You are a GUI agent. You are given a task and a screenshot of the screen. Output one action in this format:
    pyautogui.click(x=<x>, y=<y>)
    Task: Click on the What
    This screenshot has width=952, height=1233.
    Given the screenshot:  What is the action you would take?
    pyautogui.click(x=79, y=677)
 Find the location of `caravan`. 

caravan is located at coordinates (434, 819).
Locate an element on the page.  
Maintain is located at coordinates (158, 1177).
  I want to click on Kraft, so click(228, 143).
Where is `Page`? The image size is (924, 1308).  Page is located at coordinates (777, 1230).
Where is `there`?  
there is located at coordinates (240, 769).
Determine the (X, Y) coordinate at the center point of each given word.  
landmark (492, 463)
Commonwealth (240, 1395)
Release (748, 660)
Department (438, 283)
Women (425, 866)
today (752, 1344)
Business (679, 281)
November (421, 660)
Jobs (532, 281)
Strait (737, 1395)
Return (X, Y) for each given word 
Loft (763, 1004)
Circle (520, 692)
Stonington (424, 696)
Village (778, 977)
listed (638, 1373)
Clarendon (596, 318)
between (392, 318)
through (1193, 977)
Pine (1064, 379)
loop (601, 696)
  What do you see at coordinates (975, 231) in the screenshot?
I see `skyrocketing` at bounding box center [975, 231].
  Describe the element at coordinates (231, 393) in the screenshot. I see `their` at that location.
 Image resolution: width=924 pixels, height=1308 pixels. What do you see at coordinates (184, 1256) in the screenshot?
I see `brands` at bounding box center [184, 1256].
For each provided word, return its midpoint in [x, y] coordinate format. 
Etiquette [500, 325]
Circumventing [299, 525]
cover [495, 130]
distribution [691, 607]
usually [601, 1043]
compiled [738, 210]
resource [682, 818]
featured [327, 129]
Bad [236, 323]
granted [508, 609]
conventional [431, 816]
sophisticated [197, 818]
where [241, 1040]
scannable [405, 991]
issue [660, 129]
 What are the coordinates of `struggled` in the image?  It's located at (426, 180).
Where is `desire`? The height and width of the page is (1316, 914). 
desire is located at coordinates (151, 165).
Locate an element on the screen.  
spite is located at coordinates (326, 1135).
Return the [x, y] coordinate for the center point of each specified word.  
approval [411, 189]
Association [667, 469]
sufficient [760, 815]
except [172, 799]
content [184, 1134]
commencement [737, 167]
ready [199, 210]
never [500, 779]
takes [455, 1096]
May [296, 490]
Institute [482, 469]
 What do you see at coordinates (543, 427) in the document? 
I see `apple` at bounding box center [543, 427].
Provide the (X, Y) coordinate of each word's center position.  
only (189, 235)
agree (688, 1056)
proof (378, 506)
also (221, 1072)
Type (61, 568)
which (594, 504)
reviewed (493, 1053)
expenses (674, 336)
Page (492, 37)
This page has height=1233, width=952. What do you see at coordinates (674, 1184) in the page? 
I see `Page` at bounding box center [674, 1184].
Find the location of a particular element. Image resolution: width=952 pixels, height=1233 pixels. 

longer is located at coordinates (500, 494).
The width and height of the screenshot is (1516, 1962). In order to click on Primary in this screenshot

▸ TASK DETAILS
Reproduce the entries above with "center point" switched to "central point", leaving everything else unchanged.

▸ OUTPUT FOR THIS TASK
You are a GUI agent. You are given a task and a screenshot of the screen. Output one action in this format:
    pyautogui.click(x=<x>, y=<y>)
    Task: Click on the What
    This screenshot has width=952, height=1233.
    Given the screenshot:  What is the action you would take?
    pyautogui.click(x=79, y=677)
 Find the location of `caravan`. 

caravan is located at coordinates (434, 819).
Locate an element on the page.  
Maintain is located at coordinates (158, 1177).
  I want to click on Kraft, so click(228, 143).
Where is `Page`? The image size is (924, 1308).  Page is located at coordinates (777, 1230).
Where is `there`?  
there is located at coordinates (240, 769).
Determine the (X, Y) coordinate at the central point of each given word.  
landmark (492, 463)
Commonwealth (240, 1395)
Release (748, 660)
Department (438, 283)
Women (425, 866)
today (752, 1344)
Business (679, 281)
November (421, 660)
Jobs (532, 281)
Strait (737, 1395)
Return (X, Y) for each given word 
Loft (763, 1004)
Circle (520, 692)
Stonington (424, 696)
Village (778, 977)
listed (638, 1373)
Clarendon (596, 318)
between (392, 318)
through (1193, 977)
Pine (1064, 379)
loop (601, 696)
  What do you see at coordinates (975, 231) in the screenshot?
I see `skyrocketing` at bounding box center [975, 231].
  Describe the element at coordinates (231, 393) in the screenshot. I see `their` at that location.
 Image resolution: width=924 pixels, height=1308 pixels. What do you see at coordinates (184, 1256) in the screenshot?
I see `brands` at bounding box center [184, 1256].
For each provided word, return its midpoint in [x, y] coordinate format. 
Etiquette [500, 325]
Circumventing [299, 525]
cover [495, 130]
distribution [691, 607]
usually [601, 1043]
compiled [738, 210]
resource [682, 818]
featured [327, 129]
Bad [236, 323]
granted [508, 609]
conventional [431, 816]
sophisticated [197, 818]
where [241, 1040]
scannable [405, 991]
issue [660, 129]
 What are the coordinates of `struggled` in the image?  It's located at (426, 180).
Where is `desire`? The height and width of the page is (1316, 914). 
desire is located at coordinates (151, 165).
Locate an element on the screen.  
spite is located at coordinates (326, 1135).
Return the [x, y] coordinate for the central point of each specified word.  
approval [411, 189]
Association [667, 469]
sufficient [760, 815]
except [172, 799]
content [184, 1134]
commencement [737, 167]
ready [199, 210]
never [500, 779]
takes [455, 1096]
May [296, 490]
Institute [482, 469]
 What do you see at coordinates (543, 427) in the document? 
I see `apple` at bounding box center [543, 427].
Provide the (X, Y) coordinate of each word's center position.  
only (189, 235)
agree (688, 1056)
proof (378, 506)
also (221, 1072)
Type (61, 568)
which (594, 504)
reviewed (493, 1053)
expenses (674, 336)
Page (492, 37)
This page has height=1233, width=952. What do you see at coordinates (674, 1184) in the page? 
I see `Page` at bounding box center [674, 1184].
Find the location of a particular element. Image resolution: width=952 pixels, height=1233 pixels. 

longer is located at coordinates (500, 494).
The width and height of the screenshot is (1516, 1962). In order to click on Primary in this screenshot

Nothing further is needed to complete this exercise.